对于司徒令玄报复段擎和段氏的事情,她早有耳闻,只是每次她想跟司徒令玄谈这件事情的时候,他总是刻意的避开,就连关于谈风佩佩的话题也是如此……
“爸,其实这件事情,我曾经试着跟司徒令玄谈过,但是他总是让我不要瞎操心,他说他自己心里有数。”
一时间田恬也感觉爱莫能助。
“可是现在段氏的情况已经很糟糕了,如今段擎欠了他们员工四个月的工资了,弄得公司内部,都开始造反了,这样下去,段擎这个董事长也当不久了。”
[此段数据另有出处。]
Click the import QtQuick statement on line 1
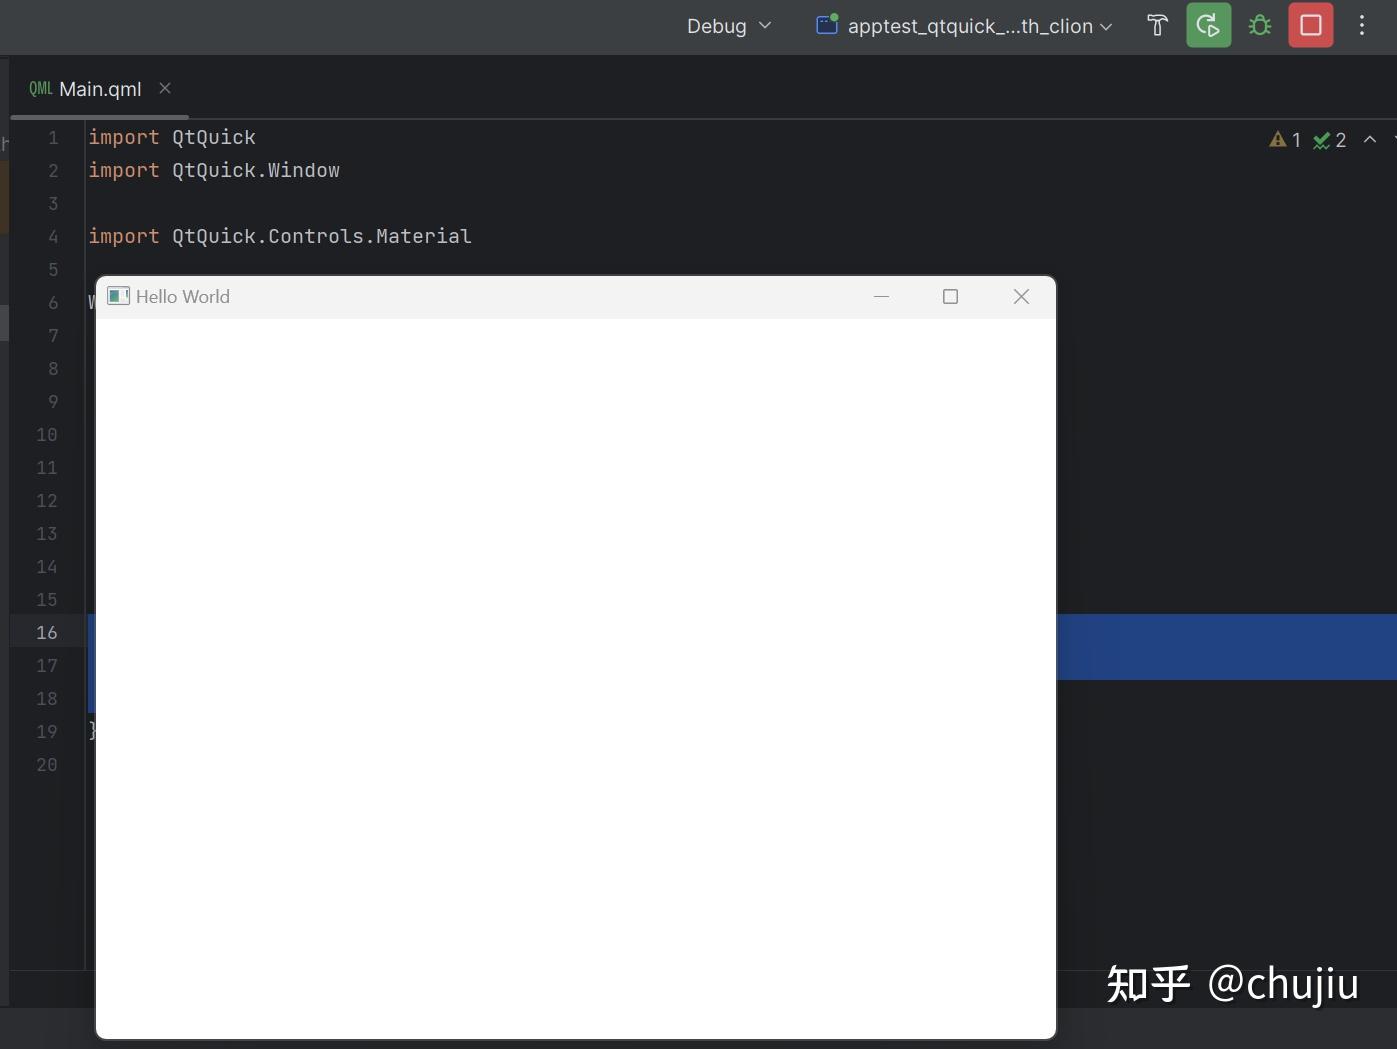This screenshot has height=1049, width=1397. [172, 137]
田父提供了实际的情况,昨天段擎就将他很多的难处讲给了田父听,他说正是因为司徒令玄紧追不舍的打击,导致他们企业资金周转不过来,所以他才无法施展自己的才华与能力,这才导致发不出那些人工资的。
不过一旦司徒令玄撤销那些对他的打击,他还是有信心,重整段氏的。
正是基于这一点,田父才愿意多劝田恬几句的,这样最后也能避免了不少员工失业的情况。
田恬愣了一下,没想到段擎现在的境况已经到了捉襟见肘的地步了。
看来司徒令玄还真是一点情面都没有留,否则段氏不会这么快垮的。当年段氏在初建立的时候,就以一个不可小觑的力量出现在了商界中,之后迅速在商界上打拼出一个属于自己的路子来,而且越来越风生水起。可见段擎在商业经营上还是有一定头脑的,这样的人怎么可能在短时间内就会把段氏给经营破产?所以在这一点上,司徒令玄还真是功不可没啊。
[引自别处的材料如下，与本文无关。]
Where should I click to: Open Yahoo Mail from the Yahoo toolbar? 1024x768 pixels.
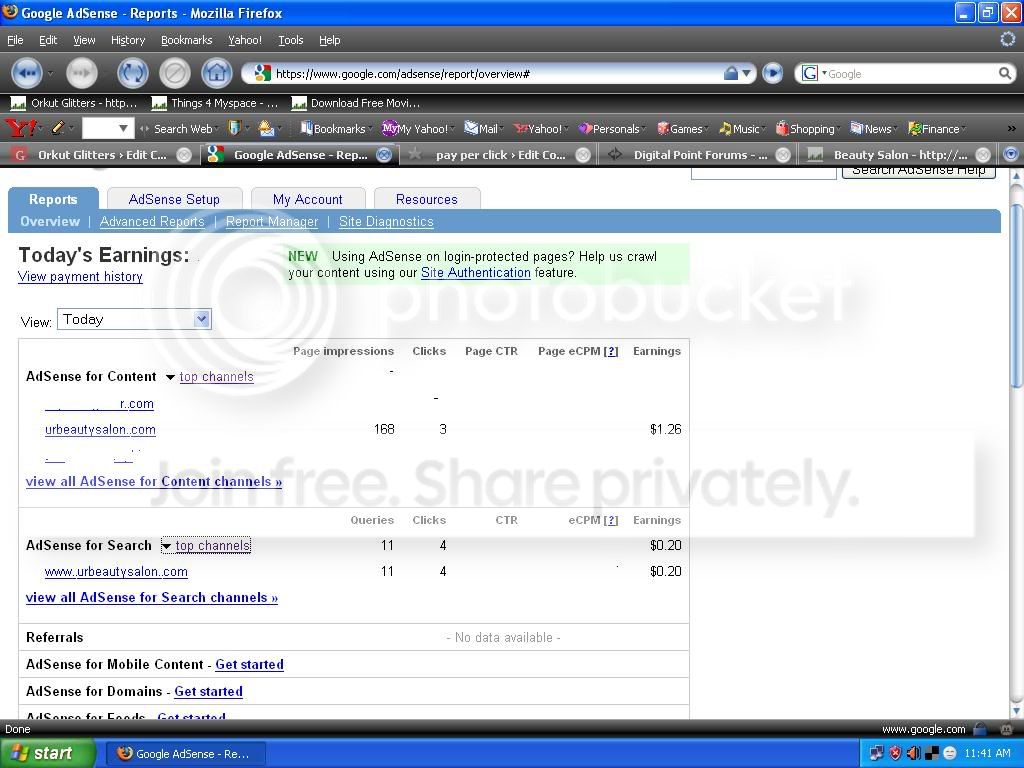(481, 129)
“爸,你今天跟我说这么多,也是想让我劝劝司徒令玄,让他停手?”
田父倒也不否,点点头道:“段氏是一个大企业,它一垮台,那底下的那些员工该何去何从?所以爸还是请你慎重考虑一下吧。”
田恬微微垂眸,一手默默抚摸着自己的肚子。
父亲的这一句话,说的很对,站在那些员工的角度,自然不希望段氏破产。
只是段擎当初接近自己的目的,并不单纯……
田恬陷入了深思之中,脑海中回忆中与段擎点滴相处的过往,发现自从段擎在与自己相识以后,其实他从没有做出过伤害自己的行为,相反他到时经常放下自己的身段来讨好自己,还去讨好他的父亲,纵然目的不纯,不过也好在什么事情也没有发生……
田父也没有催田恬,横竖还需要田恬自己决定,毕竟她才是当事人。
几分钟过去后,田恬终于抬起了睫毛,眸光清澈地看着他父亲,淡笑道:“我会尽力劝说司徒令玄的,但是其结果如何,我也不敢保证。”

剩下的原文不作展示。